Over the years, companies have looked for correlations to company performance as proof they need to seek board diversity. According to a Catalyst report “Why Diversity Matters,” there are 70 different citations showing that diverse teams, including boards, perform better. Although there has been over a decade of solid research to support the business case for gender diversity on boards, Stellings said, it has not proven sufficient to drive behavior change.
“Boards have control over the company’s strategic direction, and corporations are very important to everyday lives, so we think it’s important to see at least half of the population represented on the board,” she added.
Odland also noted that diversity is bigger than a performance issue, it’s a human capital issue. For example, women have a majority of advanced degrees and control a considerable portion of consumer spending. They’re very involved in investment decisions and have high net worth. Just under half the workforce is female. Yet, only less than 10% of top management and about 5% of Fortune 500 CEOs are women. They’re a majority, or close to one, of customers, employees and stockholders—every constituency except those making company decisions.

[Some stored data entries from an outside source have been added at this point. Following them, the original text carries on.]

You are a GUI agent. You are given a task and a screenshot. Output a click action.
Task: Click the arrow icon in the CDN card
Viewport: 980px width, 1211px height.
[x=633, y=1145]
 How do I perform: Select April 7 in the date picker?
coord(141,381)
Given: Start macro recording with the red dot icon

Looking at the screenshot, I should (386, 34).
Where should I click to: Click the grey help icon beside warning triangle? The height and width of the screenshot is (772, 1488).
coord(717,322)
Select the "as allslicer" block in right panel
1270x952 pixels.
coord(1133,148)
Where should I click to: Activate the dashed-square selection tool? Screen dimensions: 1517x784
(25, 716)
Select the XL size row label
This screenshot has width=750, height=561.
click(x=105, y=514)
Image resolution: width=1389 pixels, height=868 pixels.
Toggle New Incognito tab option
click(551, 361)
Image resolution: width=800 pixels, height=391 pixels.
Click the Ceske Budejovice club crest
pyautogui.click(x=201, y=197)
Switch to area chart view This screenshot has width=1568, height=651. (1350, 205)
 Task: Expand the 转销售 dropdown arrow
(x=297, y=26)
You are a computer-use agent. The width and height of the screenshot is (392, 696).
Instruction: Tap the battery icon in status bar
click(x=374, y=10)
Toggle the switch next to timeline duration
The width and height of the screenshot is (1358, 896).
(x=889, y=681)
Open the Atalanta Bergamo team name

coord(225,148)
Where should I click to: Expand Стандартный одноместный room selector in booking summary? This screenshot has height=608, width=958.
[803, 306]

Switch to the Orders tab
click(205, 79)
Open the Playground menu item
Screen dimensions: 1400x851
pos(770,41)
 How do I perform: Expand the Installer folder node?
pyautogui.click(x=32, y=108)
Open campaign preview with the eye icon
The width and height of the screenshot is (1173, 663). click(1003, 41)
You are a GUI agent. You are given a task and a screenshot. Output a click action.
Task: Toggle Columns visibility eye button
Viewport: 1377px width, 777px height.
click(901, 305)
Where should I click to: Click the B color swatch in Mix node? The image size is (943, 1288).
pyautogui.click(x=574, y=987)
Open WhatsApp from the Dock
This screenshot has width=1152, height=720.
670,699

“Amid growing global competition, many boards are moving beyond the compliance role to emphasizing strategic planning for long-term innovation and growth,” added Odland. “More than ever before, boards comprised of broad diversity and thought will help companies to avert tunnel vision and be positioned for success.”
There may still be a long road ahead before reaching a tipping point. While there has been an increased commitment to mandatory retirement ages, and to a lesser degree, board term limits, a one-size-fits-all solution like that often precludes directors who should be on the board to stay on the board. Equilar data shows that less than 10% of S&P 500 directors were new to the board in 2016. That means about 500 seats opened in the past year—about one per company—and though 25% of those were occupied by women, it takes a while to make change.
“We’ll often see reproduction of what the system already looks like,” said Stellings. “It’s not really a bias against women, but it’s a bias in favor of who you know. It’s about the network, and you have to work to get in—it’s not like you just apply and you can get on there.”